Bike Touring Tips

From September 29 to November 9, 2020, I biked the entire length of the Pacific Coast from Canada to Mexico. This was my first  touring of more than a few days so I consulted friends, websites, and books to figure out what I needed to bring with me and what I needed to know. They prepared me pretty well, but naturally couldn’t include everything. Below are some of the non-obvious (but useful) things that I learned by doing.

Take a Shakeout Trip

Shakeout trip to Malibu Creek State Park

A friend with bike touring experience suggested that  I take the touring rig out for a local overnight trip before setting out on the big ride. This was excellent advice, because on that trip I realized that sleeping without a mattress pad was going to be a non-starter. I didn't have much time left but I was able to figure out a place to carry a pad that I already owned.

Leave Room for Groceries

The stuff I was bringing used pretty much all the available storage space on my bike. Unfortunately, I sometimes needed to buy food for dinner/breakfast at stores a good distance from my camping spot. If I'd had a little free space to store said food, it would have made that much easier.

Backup Food

I made a point of always have a couple of Clif bars with me. On a trip like this you generally don't need to carry food because it's usually not hard to find something along the way... usually. Having a couple of bars on hand meant that even if I couldn't find food, I wouldn't go hungry.
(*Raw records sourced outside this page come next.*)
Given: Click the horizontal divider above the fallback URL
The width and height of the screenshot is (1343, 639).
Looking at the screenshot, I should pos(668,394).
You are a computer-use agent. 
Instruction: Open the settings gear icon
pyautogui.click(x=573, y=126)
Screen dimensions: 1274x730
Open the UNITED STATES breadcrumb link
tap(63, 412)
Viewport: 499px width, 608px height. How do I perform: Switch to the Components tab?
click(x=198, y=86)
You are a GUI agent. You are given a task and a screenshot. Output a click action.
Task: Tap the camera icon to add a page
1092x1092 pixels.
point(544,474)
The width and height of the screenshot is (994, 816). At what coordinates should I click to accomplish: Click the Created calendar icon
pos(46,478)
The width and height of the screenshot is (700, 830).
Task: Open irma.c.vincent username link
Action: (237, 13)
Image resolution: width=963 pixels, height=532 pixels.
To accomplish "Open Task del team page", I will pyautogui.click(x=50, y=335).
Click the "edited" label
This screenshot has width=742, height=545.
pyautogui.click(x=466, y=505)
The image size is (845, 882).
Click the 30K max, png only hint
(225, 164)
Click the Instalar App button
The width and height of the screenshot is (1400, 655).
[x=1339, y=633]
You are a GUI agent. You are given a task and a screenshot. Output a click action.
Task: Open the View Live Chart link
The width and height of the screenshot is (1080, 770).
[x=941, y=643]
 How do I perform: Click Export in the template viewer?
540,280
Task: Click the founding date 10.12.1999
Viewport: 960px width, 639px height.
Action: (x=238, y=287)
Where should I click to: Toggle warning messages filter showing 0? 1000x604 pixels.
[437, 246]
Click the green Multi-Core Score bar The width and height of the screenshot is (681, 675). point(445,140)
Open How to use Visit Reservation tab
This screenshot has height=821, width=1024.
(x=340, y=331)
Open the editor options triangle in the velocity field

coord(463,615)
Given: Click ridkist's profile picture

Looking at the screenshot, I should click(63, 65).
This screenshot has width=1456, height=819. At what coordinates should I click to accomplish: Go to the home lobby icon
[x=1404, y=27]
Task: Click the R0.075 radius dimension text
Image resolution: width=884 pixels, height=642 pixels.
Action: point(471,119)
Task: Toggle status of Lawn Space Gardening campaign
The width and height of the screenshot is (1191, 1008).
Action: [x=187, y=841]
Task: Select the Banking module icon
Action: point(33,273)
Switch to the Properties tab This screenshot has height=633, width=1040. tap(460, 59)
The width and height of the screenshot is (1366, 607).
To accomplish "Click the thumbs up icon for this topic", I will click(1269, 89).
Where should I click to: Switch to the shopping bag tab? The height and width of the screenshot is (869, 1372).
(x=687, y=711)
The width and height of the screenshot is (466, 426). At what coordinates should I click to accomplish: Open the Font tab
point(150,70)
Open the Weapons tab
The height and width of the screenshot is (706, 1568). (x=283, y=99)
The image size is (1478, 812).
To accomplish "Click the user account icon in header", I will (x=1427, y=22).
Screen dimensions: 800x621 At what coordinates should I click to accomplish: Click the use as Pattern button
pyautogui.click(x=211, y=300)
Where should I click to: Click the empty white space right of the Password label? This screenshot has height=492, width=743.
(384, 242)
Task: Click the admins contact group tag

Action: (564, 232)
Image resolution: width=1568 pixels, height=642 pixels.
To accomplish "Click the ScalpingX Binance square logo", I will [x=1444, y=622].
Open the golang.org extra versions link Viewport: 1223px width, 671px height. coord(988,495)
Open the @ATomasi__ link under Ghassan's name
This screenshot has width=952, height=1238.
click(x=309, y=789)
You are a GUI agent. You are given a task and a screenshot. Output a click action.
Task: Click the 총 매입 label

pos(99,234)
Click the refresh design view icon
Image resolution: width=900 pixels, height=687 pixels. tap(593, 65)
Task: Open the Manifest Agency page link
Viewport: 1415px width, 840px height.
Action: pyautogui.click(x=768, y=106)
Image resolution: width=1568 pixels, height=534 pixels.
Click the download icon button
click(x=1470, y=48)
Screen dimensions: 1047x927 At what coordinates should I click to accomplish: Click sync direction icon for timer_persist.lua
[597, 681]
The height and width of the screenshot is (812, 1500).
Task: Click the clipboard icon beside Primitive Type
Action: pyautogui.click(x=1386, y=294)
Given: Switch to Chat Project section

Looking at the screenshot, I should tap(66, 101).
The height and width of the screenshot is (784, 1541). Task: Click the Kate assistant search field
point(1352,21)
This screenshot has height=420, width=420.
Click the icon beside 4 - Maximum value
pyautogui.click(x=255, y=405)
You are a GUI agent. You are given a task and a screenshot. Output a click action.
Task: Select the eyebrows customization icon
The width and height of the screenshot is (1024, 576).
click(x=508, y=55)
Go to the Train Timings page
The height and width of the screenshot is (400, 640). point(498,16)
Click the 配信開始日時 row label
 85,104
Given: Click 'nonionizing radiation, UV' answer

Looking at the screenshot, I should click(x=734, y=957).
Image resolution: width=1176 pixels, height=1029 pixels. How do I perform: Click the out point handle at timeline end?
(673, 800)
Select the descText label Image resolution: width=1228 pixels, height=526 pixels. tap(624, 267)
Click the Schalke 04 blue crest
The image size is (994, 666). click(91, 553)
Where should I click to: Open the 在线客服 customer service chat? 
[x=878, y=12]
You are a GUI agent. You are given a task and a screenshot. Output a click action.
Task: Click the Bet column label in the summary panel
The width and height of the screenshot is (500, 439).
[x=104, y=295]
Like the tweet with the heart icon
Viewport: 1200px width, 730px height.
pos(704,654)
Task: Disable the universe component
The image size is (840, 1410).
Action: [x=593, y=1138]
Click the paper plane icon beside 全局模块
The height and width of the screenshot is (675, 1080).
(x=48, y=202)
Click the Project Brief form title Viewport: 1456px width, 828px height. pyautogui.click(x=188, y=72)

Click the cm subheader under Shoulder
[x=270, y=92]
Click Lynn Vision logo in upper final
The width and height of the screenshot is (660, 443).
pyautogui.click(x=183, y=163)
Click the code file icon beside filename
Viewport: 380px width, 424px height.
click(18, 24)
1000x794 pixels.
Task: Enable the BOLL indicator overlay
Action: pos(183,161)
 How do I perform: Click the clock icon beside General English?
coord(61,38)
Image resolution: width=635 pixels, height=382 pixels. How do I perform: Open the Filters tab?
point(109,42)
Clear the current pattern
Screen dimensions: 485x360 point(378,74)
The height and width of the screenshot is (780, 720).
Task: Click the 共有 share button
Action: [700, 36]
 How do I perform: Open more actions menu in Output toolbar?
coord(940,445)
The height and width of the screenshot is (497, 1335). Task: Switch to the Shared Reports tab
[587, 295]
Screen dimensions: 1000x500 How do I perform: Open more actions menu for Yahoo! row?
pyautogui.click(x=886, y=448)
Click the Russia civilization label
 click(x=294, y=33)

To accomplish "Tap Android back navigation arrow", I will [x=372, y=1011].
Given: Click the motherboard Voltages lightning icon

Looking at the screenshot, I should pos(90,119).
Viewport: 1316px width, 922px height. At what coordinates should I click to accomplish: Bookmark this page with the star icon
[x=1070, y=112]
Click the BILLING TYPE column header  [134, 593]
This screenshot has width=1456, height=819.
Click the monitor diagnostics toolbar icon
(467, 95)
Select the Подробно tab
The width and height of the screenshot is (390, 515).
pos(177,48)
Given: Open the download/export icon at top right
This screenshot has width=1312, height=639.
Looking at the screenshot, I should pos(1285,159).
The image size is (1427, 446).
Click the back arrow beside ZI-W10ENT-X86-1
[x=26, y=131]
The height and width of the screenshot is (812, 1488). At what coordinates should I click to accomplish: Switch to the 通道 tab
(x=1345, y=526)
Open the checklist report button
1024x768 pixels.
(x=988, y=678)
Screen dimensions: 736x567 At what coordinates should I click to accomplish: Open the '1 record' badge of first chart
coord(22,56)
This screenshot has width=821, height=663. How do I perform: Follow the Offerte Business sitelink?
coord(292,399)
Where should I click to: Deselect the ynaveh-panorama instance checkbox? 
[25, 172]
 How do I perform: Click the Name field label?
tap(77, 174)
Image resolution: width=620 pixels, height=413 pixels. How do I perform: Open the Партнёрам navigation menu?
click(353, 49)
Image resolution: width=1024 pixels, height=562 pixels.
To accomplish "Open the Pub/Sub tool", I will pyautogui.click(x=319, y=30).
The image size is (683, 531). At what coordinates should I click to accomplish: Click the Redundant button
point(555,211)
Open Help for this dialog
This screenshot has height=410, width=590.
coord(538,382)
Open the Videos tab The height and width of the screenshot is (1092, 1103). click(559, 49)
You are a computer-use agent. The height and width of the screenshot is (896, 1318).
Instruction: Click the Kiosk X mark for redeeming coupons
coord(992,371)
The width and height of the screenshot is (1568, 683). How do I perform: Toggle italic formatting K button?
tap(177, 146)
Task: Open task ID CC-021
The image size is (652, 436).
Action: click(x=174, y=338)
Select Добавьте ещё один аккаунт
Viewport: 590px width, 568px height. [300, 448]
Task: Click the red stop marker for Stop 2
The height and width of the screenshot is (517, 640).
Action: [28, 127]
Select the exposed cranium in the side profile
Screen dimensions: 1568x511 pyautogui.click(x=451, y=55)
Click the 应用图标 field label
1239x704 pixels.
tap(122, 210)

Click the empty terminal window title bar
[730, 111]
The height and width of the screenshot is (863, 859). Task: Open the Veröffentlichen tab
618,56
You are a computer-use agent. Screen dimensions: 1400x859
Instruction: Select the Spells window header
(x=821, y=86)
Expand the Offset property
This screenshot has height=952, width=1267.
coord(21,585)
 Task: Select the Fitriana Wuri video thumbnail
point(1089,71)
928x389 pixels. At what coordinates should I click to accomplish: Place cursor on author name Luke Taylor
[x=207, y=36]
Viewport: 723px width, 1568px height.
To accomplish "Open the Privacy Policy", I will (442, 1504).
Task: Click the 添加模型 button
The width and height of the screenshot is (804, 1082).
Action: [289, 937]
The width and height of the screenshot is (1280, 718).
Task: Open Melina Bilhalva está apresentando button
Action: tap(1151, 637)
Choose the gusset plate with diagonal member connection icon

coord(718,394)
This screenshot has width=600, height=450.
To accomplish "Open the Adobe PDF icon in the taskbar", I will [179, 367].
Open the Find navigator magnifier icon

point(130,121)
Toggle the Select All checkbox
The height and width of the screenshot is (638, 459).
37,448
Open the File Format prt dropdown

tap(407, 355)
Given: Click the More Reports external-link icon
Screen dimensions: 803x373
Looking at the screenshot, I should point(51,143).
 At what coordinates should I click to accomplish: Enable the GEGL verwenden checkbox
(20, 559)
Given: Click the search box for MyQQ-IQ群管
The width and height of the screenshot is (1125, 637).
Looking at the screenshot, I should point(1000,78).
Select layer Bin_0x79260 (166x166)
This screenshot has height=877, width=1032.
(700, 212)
A Small Towel is Sufficient

When I was traveling in Japan I found that the towels there were not the huge sort that I was used to in the US. I discovered that it's possible to get nice and dry using a much smaller towel and saved quite a bit of space.

Bring a Washcloth

A towel is about the most massively useful thing an interstellar hitchhiker can have

Campground showers often have dirty floors. A small washcloth is nice to have to clean off your feet without dirtying the towel you use to dry off.

Cleaning Rags

I had one small shop rag in my seat bag with the bike tools and chain lube. I realized I should have brought a couple of them because after one instance of dealing with a recalcitrant chain, the one I had was pretty well used up.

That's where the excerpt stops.